Automate Your Documentation
Editorial Note: I originally wrote this post for the SmartBear blog.
Few things, I’d say, strike boredom into the developer heart faster than the subject of documentation. Does anyone out there really just love wrapping up development on a feature and then cranking out a Word document with a bunch of screen shots and step by step instructions. Or, perhaps you fancy the excitement of pasting a legal header above a class you’ve just written, and then laboriously documenting all of methods, variables, and function parameters in the class? If not that, how about the thrill of going back and updating comments that no longer make sense after the code has changed?

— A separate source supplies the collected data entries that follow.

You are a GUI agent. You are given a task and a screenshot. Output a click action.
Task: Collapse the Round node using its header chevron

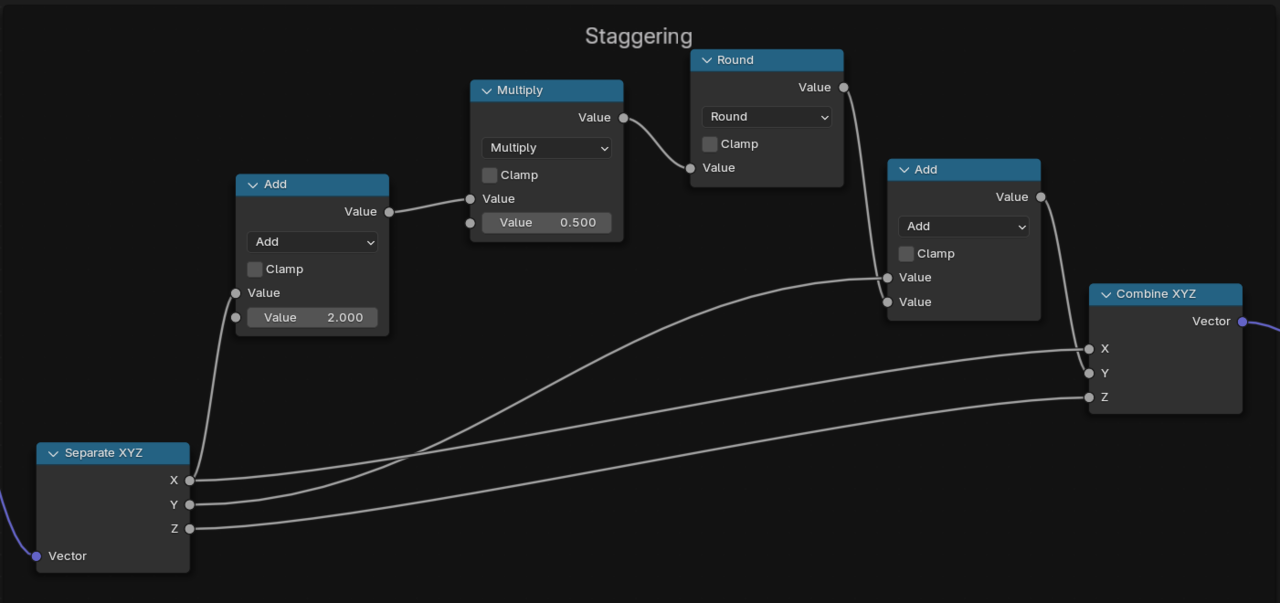[706, 60]
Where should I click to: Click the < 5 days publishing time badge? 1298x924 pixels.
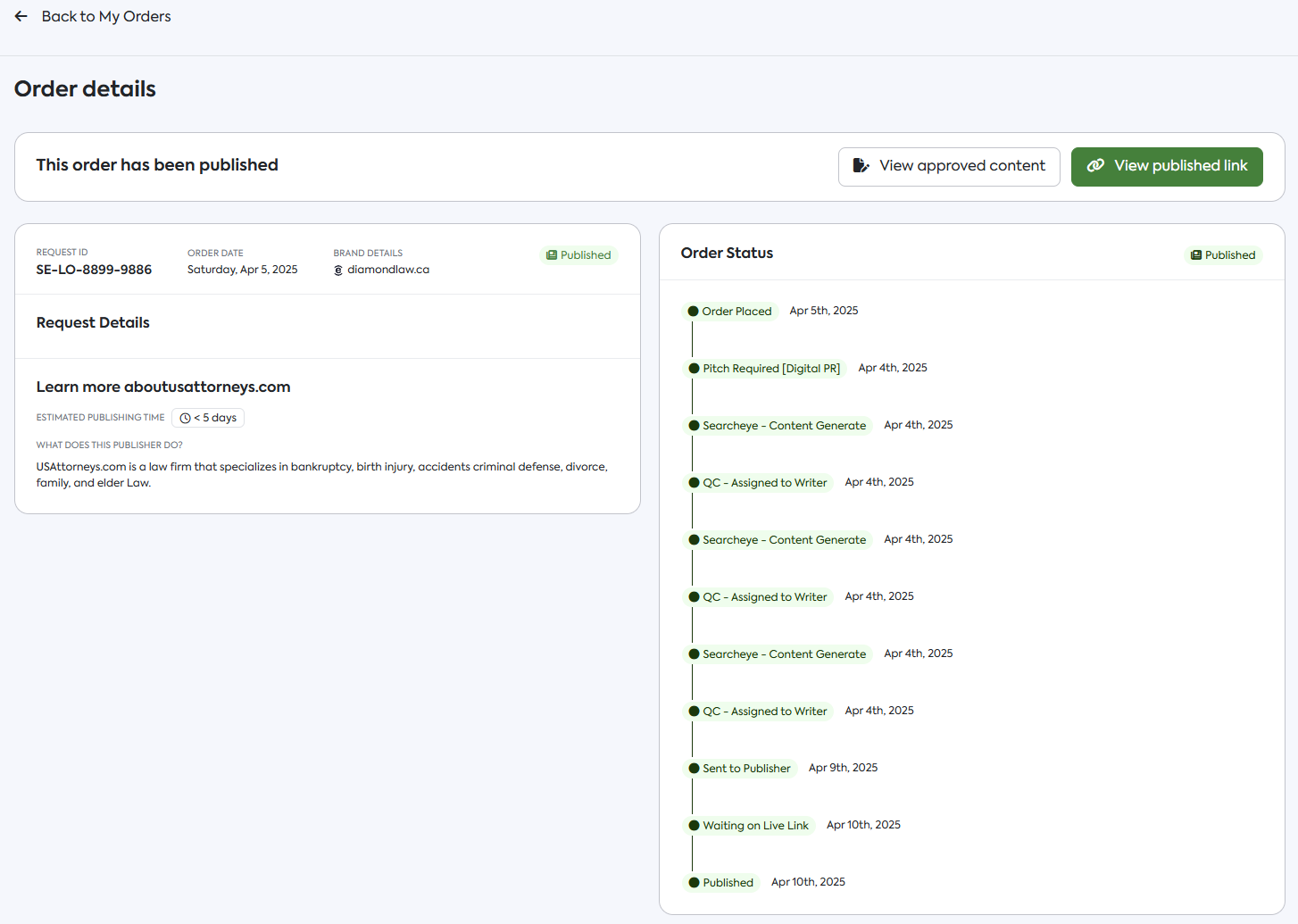point(208,418)
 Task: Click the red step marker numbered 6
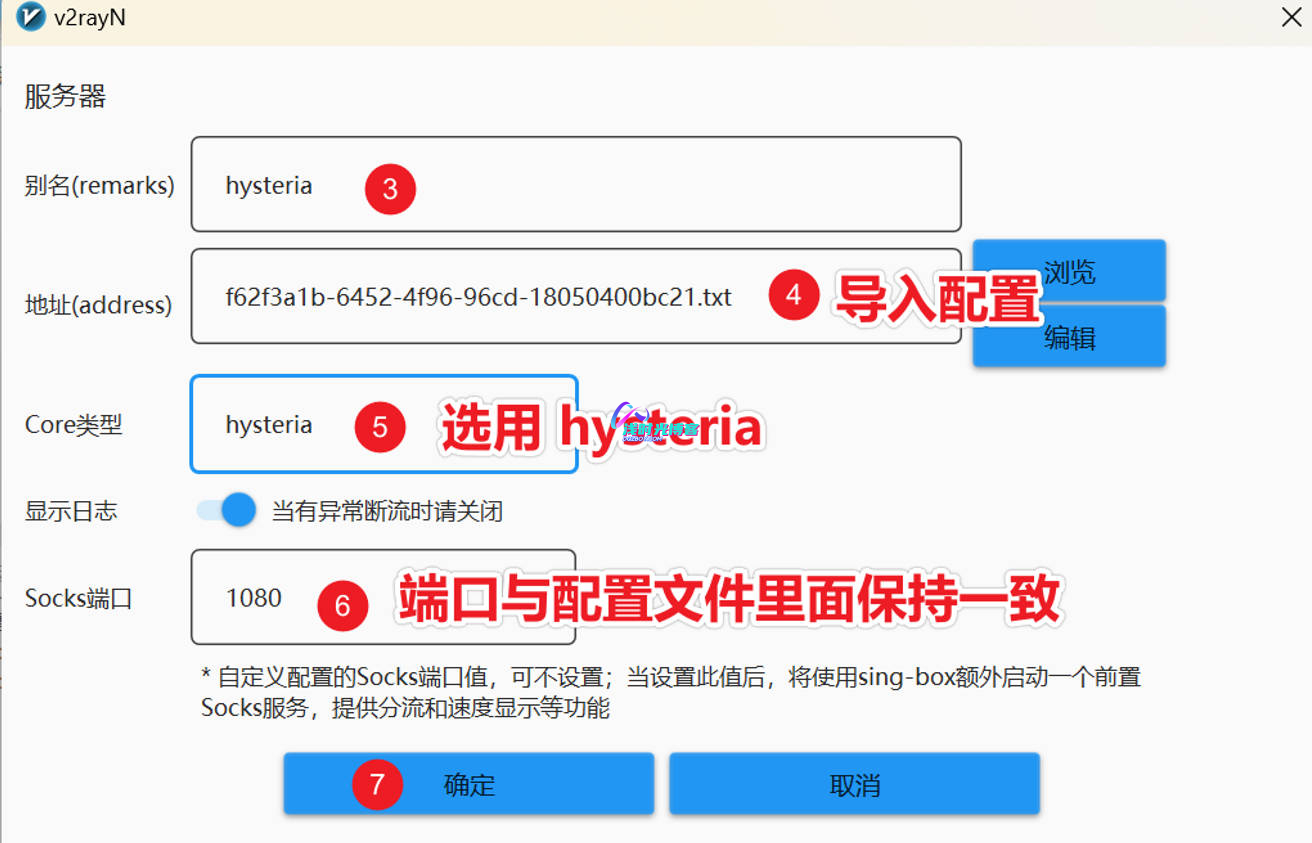pyautogui.click(x=342, y=606)

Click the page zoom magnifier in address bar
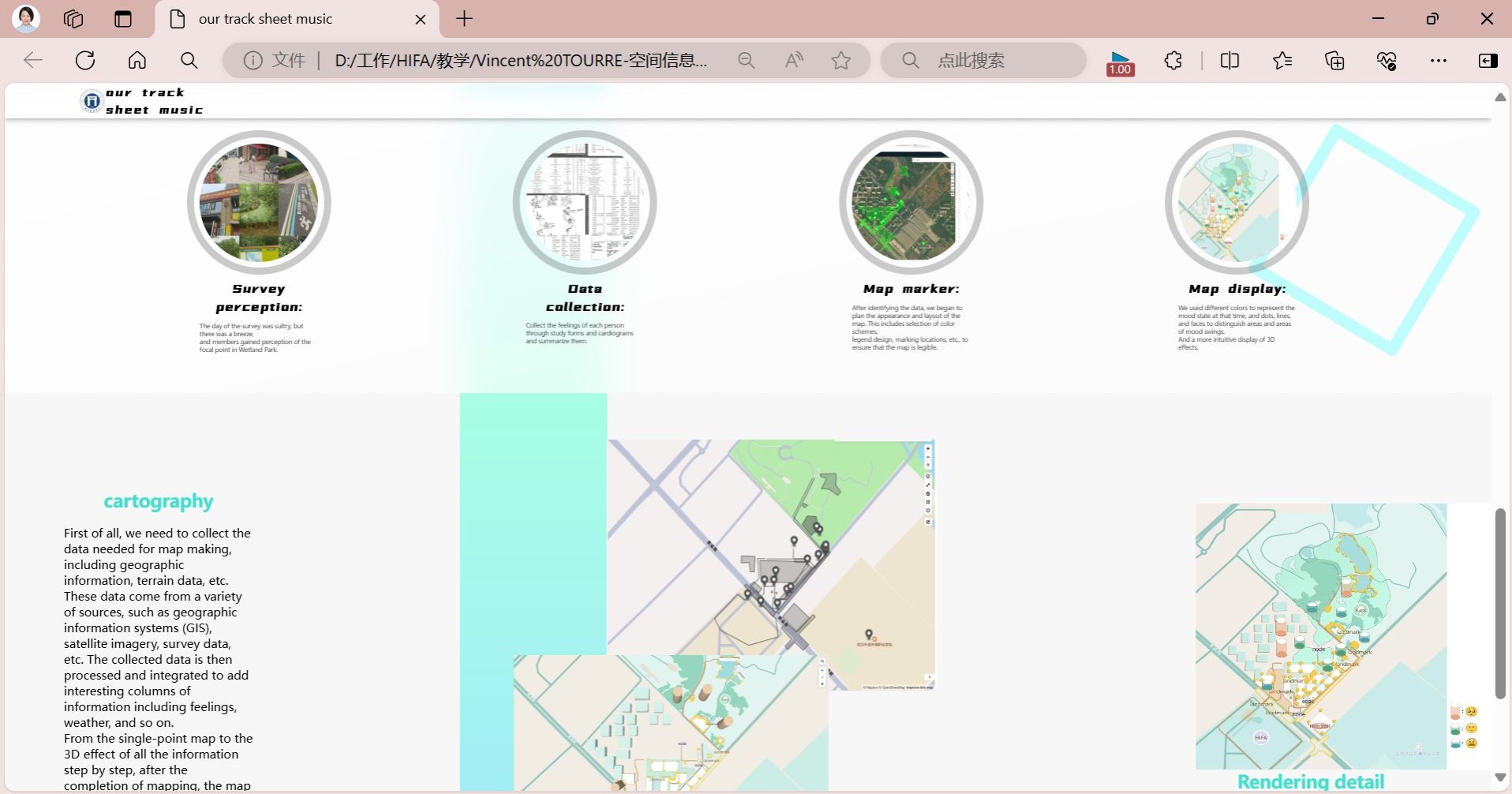[x=746, y=61]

I suspect I don’t have a lot of takers at this point.
Documentation is boring, at least for the overwhelming majority of us. After you’ve built a thing, you want to go build another thing — not rehash in laborious detail what you just did. And yet, documentation is essential for communicating across time and teams to other people. Your users will need documentation. Future maintenance programmers need documentation. Unless you’re going to be around in perpetuity to handle all that comes, you need to leave some sort of persistent knowledge transfer vehicle.
But that doesn’t mean it has to be tedious, repetitive, or boring.

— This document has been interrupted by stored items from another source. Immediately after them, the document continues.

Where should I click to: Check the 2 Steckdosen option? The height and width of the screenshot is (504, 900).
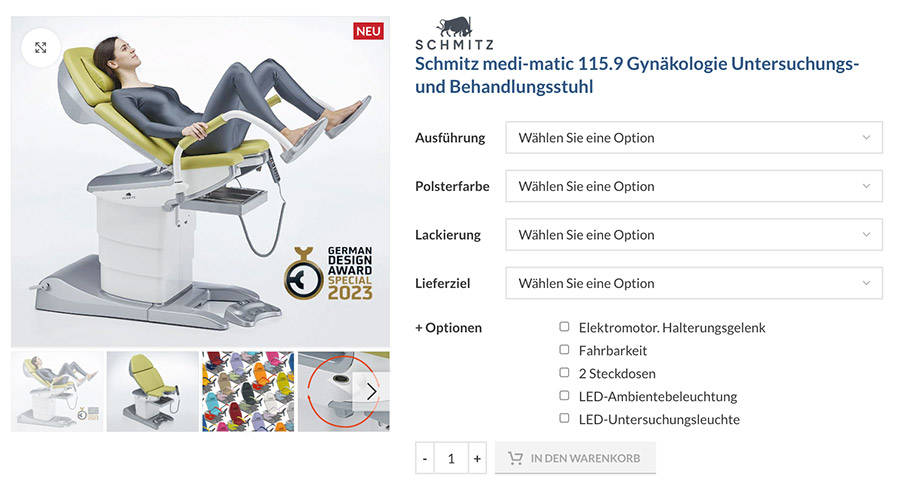click(564, 373)
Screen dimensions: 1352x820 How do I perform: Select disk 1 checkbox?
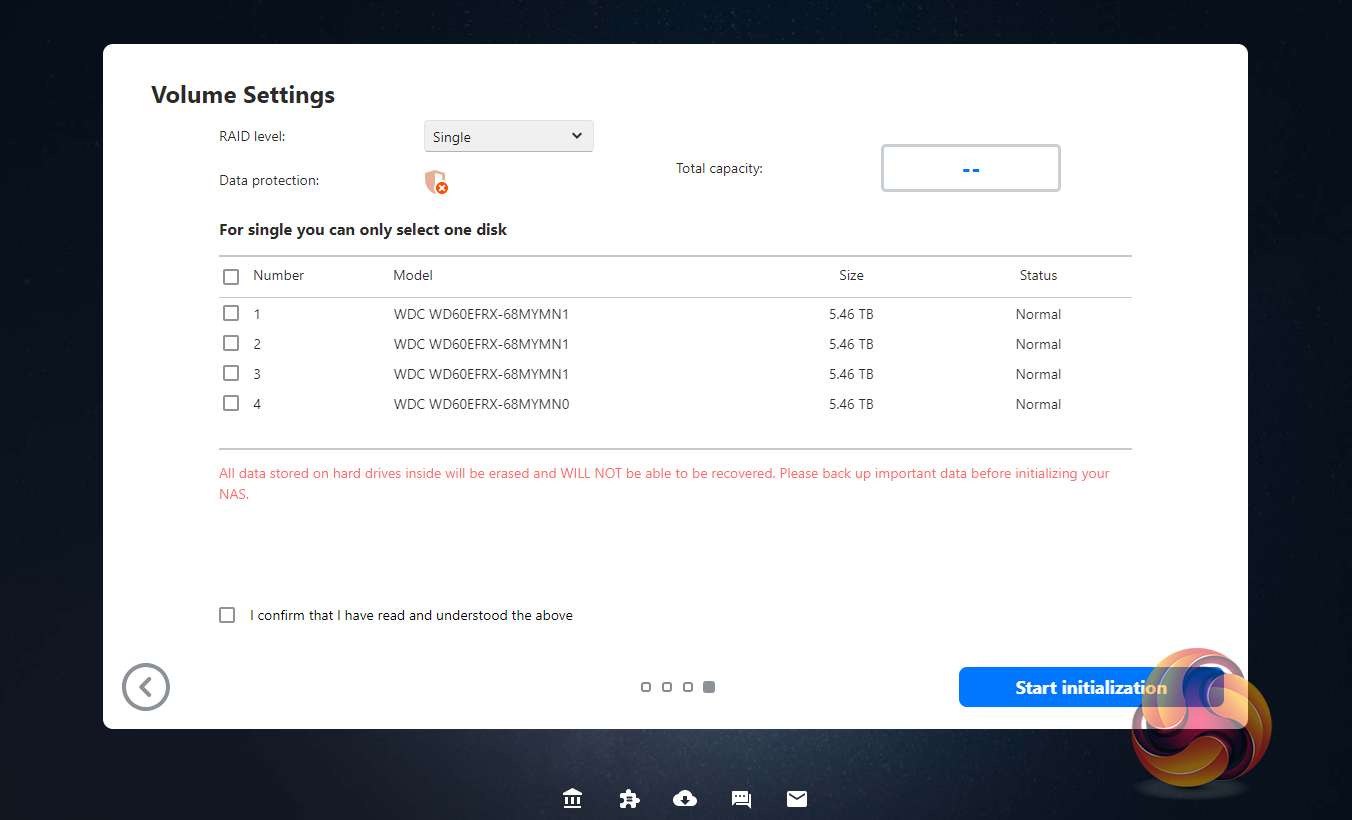[x=231, y=313]
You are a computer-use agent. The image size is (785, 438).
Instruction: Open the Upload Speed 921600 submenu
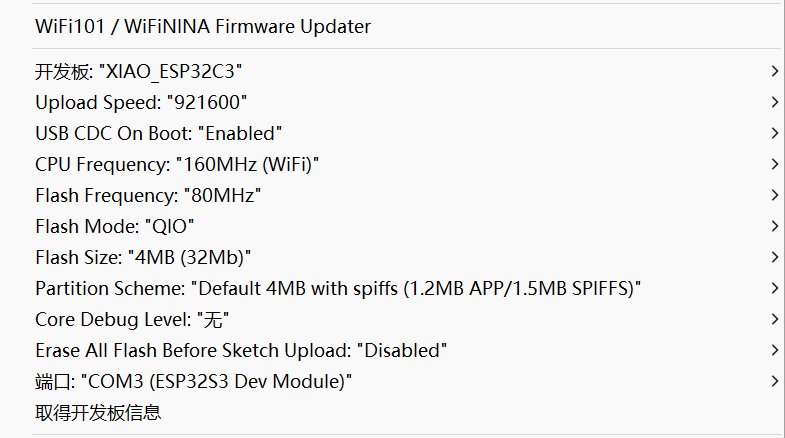tap(141, 102)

Repetitive labor offers a certain counter-intuitive appeal, since it creates a “pain is gain” feeling of diligence and accomplishment when complete But don’t be fooled. People make many sloppy mistakes when doing repetitive tasks and drudgery is a terrible use of company money when you’re collecting a salary as a knowledge worker. As people in the software industry, we earn a living automating grunt work out of existence, so let’s take a look at how we can help ourselves when it comes to documentation.